La Corte europea dei diritti dell’uomo condanna l’Italia per la morte di Riccardo Magherini, avvenuta nella notte tra il 2 e il 3 marzo 2014 a Firenze, durante un intervento dei carabinieri. Secondo i giudici di Strasburgo, lo Stato italiano ha violato l’articolo 2 della Convenzione europea dei diritti dell’uomo, che tutela il diritto alla vita, perché non sussisteva “l’assoluta necessità” di mantenere l’uomo immobilizzato a terra in quelle condizioni di restrizione fisica.
Magherini, ex calciatore, fu fermato dai carabinieri in evidente stato di agitazione. Durante l’intervento venne bloccato a terra, in posizione prona, con il peso degli agenti che ne limitava i movimenti. Pochi minuti dopo, l’uomo perse conoscenza e morì. Le immagini e le testimonianze raccolte nel corso delle indagini hanno alimentato per anni un acceso dibattito pubblico e giudiziario sulle modalità dell’intervento e sull’uso della forza da parte delle forze dell’ordine.
Nella sentenza, la Corte europea non mette in discussione le decisioni assunte dai tribunali italiani, che avevano assolto i carabinieri coinvolti al termine di un lungo iter processuale. Strasburgo chiarisce infatti di non entrare nel merito delle singole responsabilità penali degli agenti, né di censurare direttamente l’esito del processo nazionale. La condanna riguarda invece la responsabilità dello Stato, ritenuto colpevole di non aver garantito un adeguato livello di tutela della vita in una situazione di custodia di fatto.

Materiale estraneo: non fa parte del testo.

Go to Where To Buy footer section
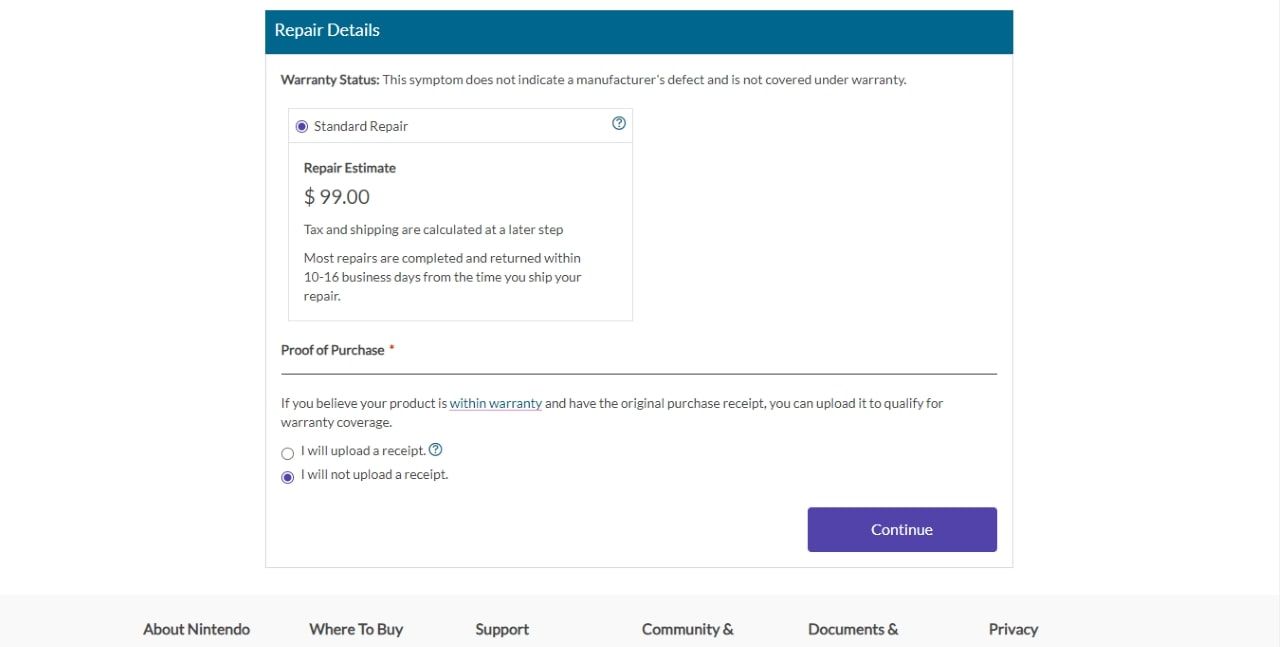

Secondo la Cedu, l’uso prolungato della forza e il mantenimento dell’immobilizzazione non erano giustificati dalle circostanze concrete e non rispondevano al criterio di “assoluta necessità” richiesto in casi di questo tipo. Un passaggio centrale della decisione riguarda anche la gestione complessiva dell’intervento, inclusa la valutazione delle condizioni fisiche e psichiche di Magherini e la tempestività dei soccorsi.
La sentenza rappresenta un nuovo richiamo per l’Italia sul tema dell’uso della forza da parte delle forze dell’ordine e sulle garanzie da assicurare alle persone private della libertà, anche solo temporaneamente. Un pronunciamento che, a distanza di oltre dieci anni dai fatti, riaccende l’attenzione su una vicenda simbolo e riporta al centro del dibattito il delicato equilibrio tra sicurezza, ordine pubblico e diritti fondamentali.